- Chancellor Philip Hammond says that the Britain needs a "grown-up debate" on whether public sector pay should be increased.
- Hammond says that the government needs to "hold its nerve" on austerity and continue the "right balance."
- Fellow Conservative cabinet ministers like Boris Johnson have publicly called for the 1% cap on public sector pay rises to be axed.
- Former minister says that Johnson should resign from cabinet if they feel cannot support continued austerity.
LONDON — Chancellor Philip Hammond has said that Britain needs a "grown-up" debate over whether pay for public sector workers should be increased, arguing that the government must "hold its nerve" on austerity.
Hammond, who has faced calls from fellow cabinet ministers to scrap the 1% freeze on public sector pay increases, said that the government must continue the "right balance" between what is fair for workers and taxpayers.
Prime Minister Theresa May and Hammond have both faced increasing pressure from senior Tories to ease austerity.
Ministers have urged Hammond to scrap planned tax cuts in order to fund an increase in public sector pay, according to the Times. The chancellor has been urged by a number of senior Tories to delay plans to cut corporation tax and raise the thresholds for personal allowance and the 40% income tax rate, the Times report claims.
However, in a speech to the CBI on Monday night, Hammond said that "after seven long and tough years, the high-wage, high-growth economy for which we strive is tantalisingly close to being within our grasp.
"It would be easy to take our foot off the pedal, he added. "But instead we must hold our nerve... and maintain our focus resolutely on the prizes that are so nearly within reach."
This contrasts with cabinet members such as Foreign Secretary Boris Johnson and Environment Secretary Michael Gove, who over the last week have suggested that the public sector pay cap ought to be axed following the shock general election result where the Conservatives lost their parliamentary majority.

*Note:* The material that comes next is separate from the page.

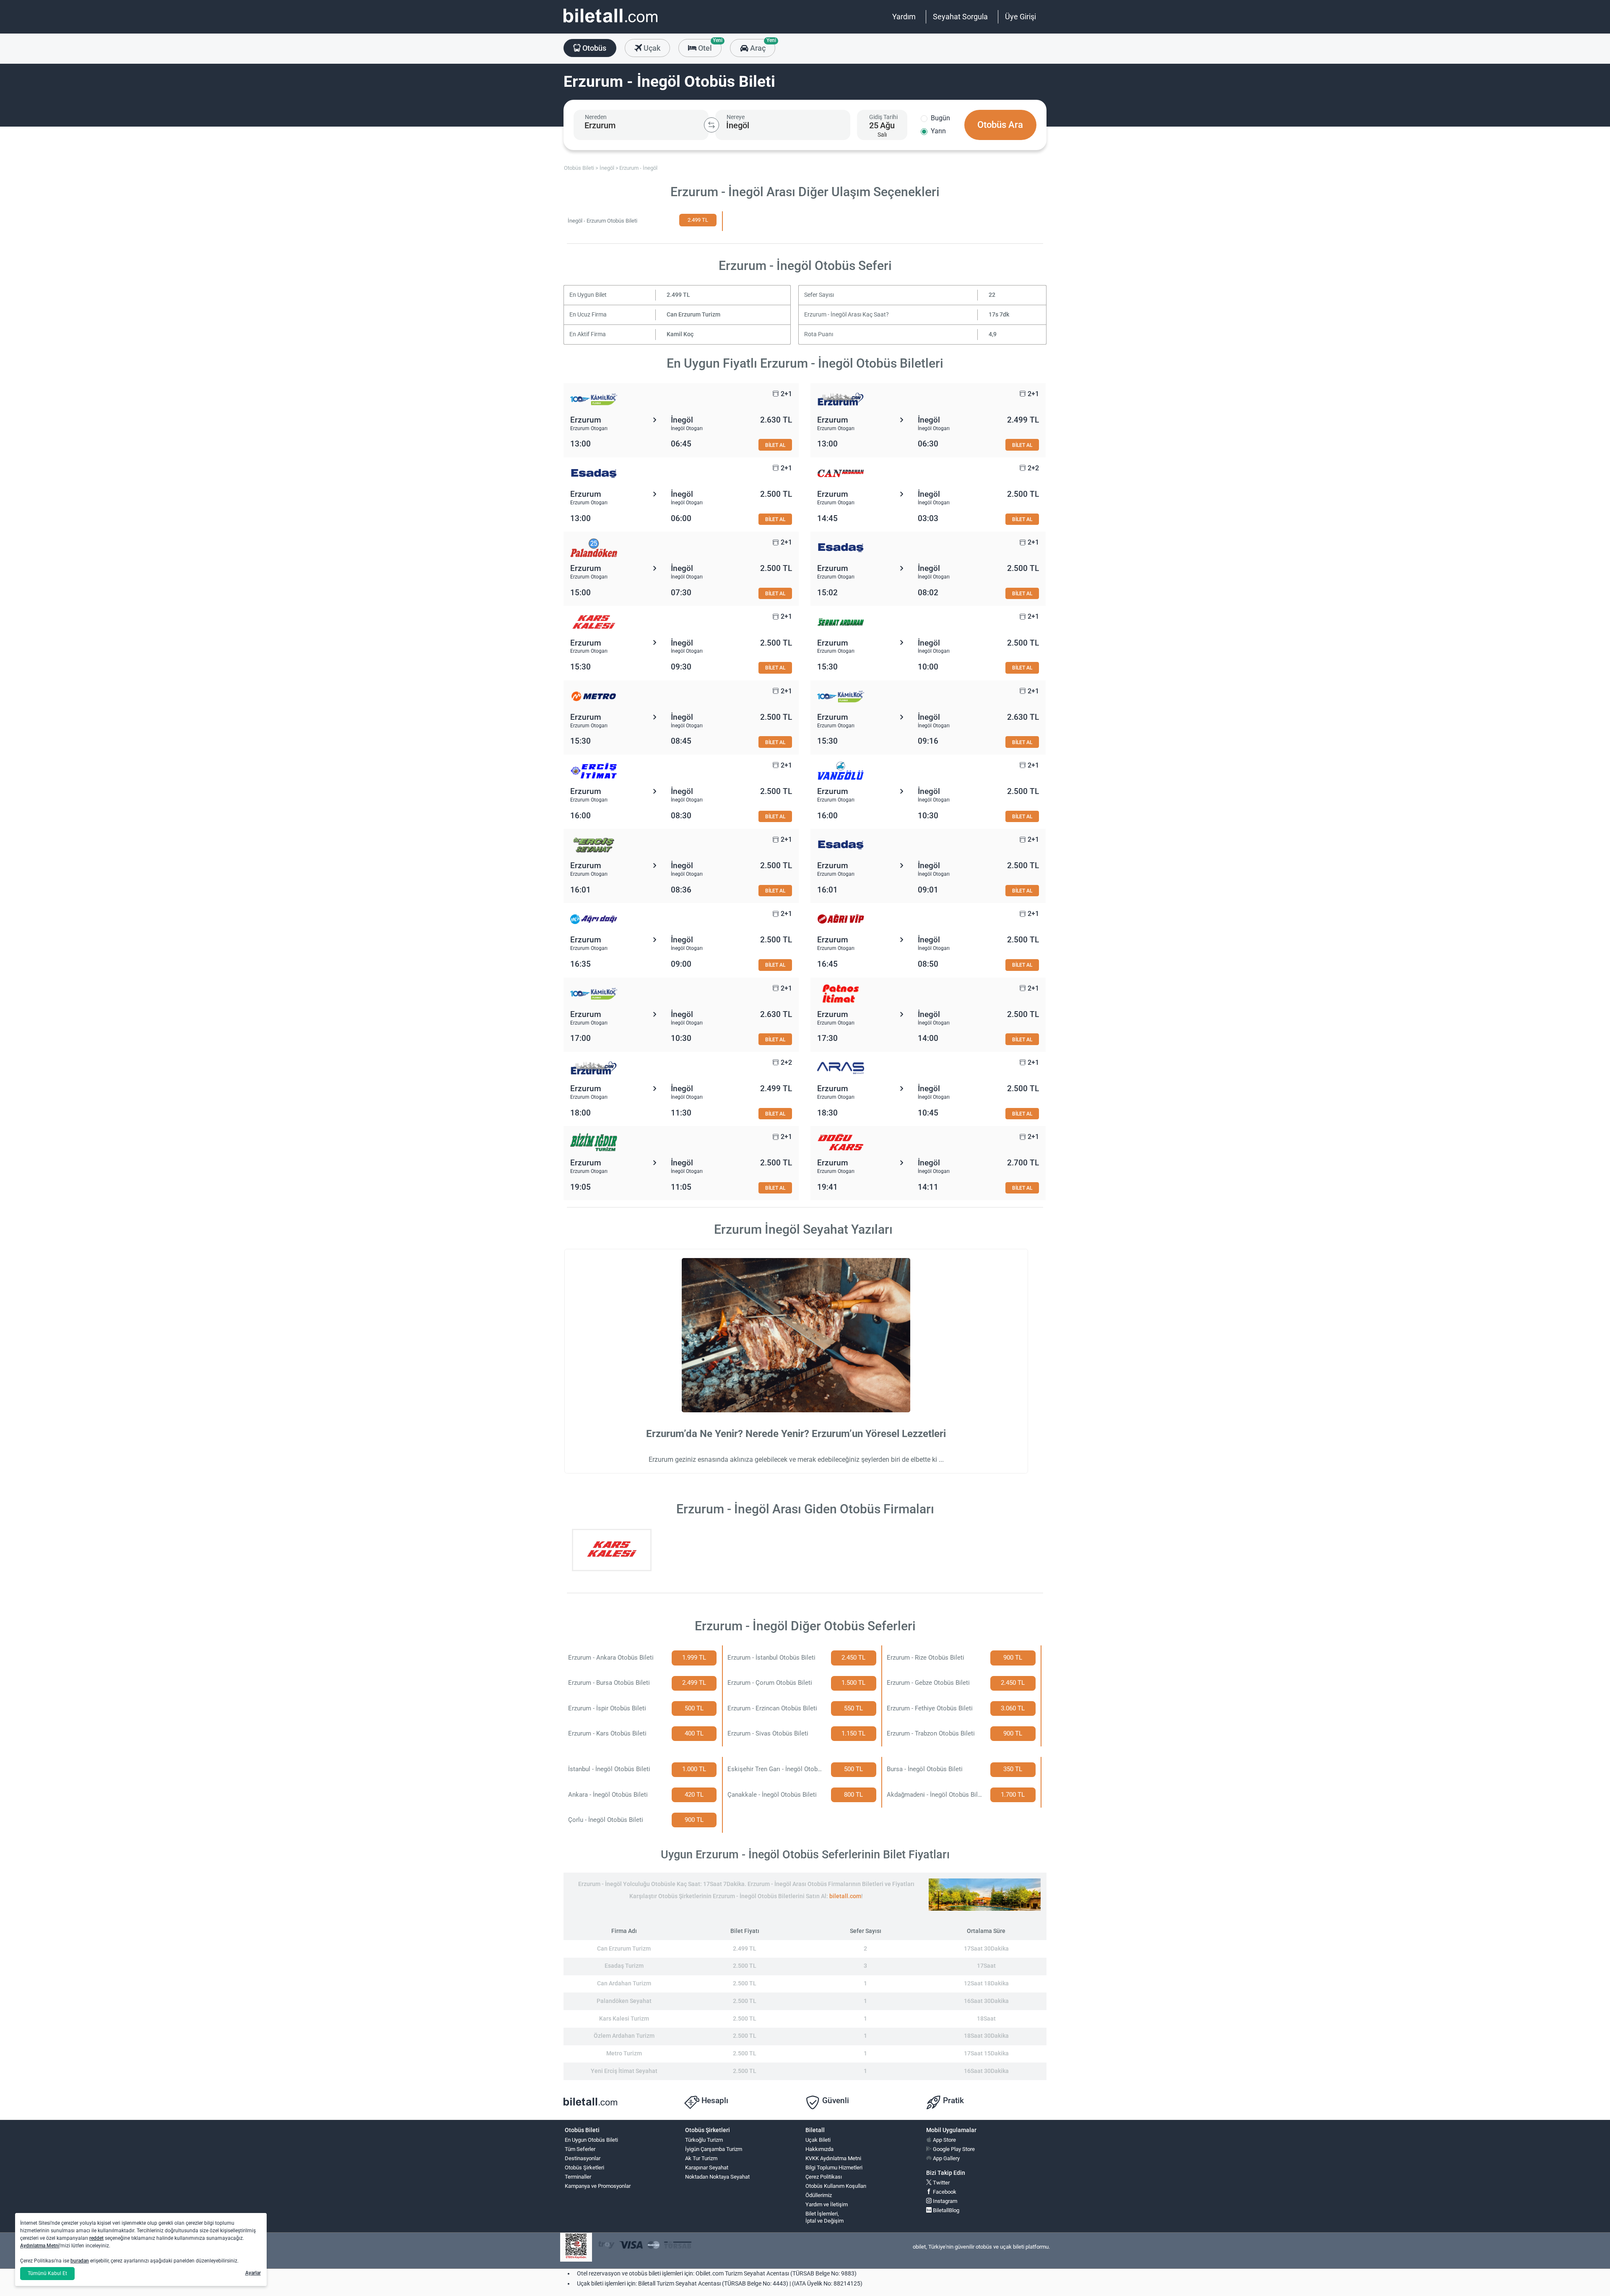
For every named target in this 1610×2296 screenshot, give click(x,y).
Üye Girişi (1020, 16)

A source close to Johnson said: "He supports the idea of public-sector workers getting a better pay deal and believes the findings of the pay review bodies should be respected."
Gove told the BBC's Andrew Marr Show that the government "should listen to the pay review bodies who govern each individual area of public sector pay," and that ministers should respect the "integrity" of the pay review process.
A cabinet divided
A minister who is an ally of Hammond told the Daily Telegraph that the interventions of Johnson and others were "not eloquent or clever," adding: "We have to be honest with the public. Economic credibility matters for the future of this party. How are we going to fund it? We need to have a national debate about this.
"I despair of them. How can you criticise the Labour Party for borrowing too much if you're going to do the same."
On Monday the former work and pensions secretary Stephen Crabb said that cabinet ministers like Johnson should resign from the cabinet if they are unable to support government policy.
Speaking on the BBC's World At One, Crabb said: "If they want to take a position that is different from that of the official government line, then they should not be in the cabinet.
"I do think that if you are in the cabinet, if you are taking the government’s shilling, then you need to stick rigidly to the government line."
The BBC's Laura Kuenssberg reported a clear split among May's most senior colleagues over whether the Conservative government should reverse its position on public sector pay increases.
On Monday former chancellor Norman Lamont defended Hammond's stance, saying on BBC Radio 4's Today programme that "it is unavoidable that we have restraint on public spending," adding: "it is not right for cabinet ministers to gang up on the chancellor in this way. It is making his position very, very awkward indeed."
Hammond told the CBI that increasing public spending without an increase in taxations is "merely passing the bill to the next generation."
The chancellor recognised that seven years of austerity had left the British public feeling "weary" but said increasing tax to pump more money into the public sector was not the answer.
"That does not mean we can't have a debate in Britain about the level of funding of public services," he said.
"But it does mean that it has to be a grown-up debate where we acknowledge that borrowing to fund consumption is merely passing the bill to the next generation and reject the fallacy that the burden of additional taxation can always fall on someone else."
The cap was introduced by former prime minister David Cameron in 2010 and has resulted in public sector pay being frozen at one percent rises for the last seven years. May and her chancellor Philip Hammond have both insisted that the cap will remain until at least 2019, but increasingly Conservative MPs have spoken out against the measure.
Former Labour chancellor Alastair Darling told the Today programme on Tuesday morning that he thought Hammond should announce a spending review on public sector pay, and that the government looks "pretty shambolic," with ministers arguing in public adding that "it is no way to run a government."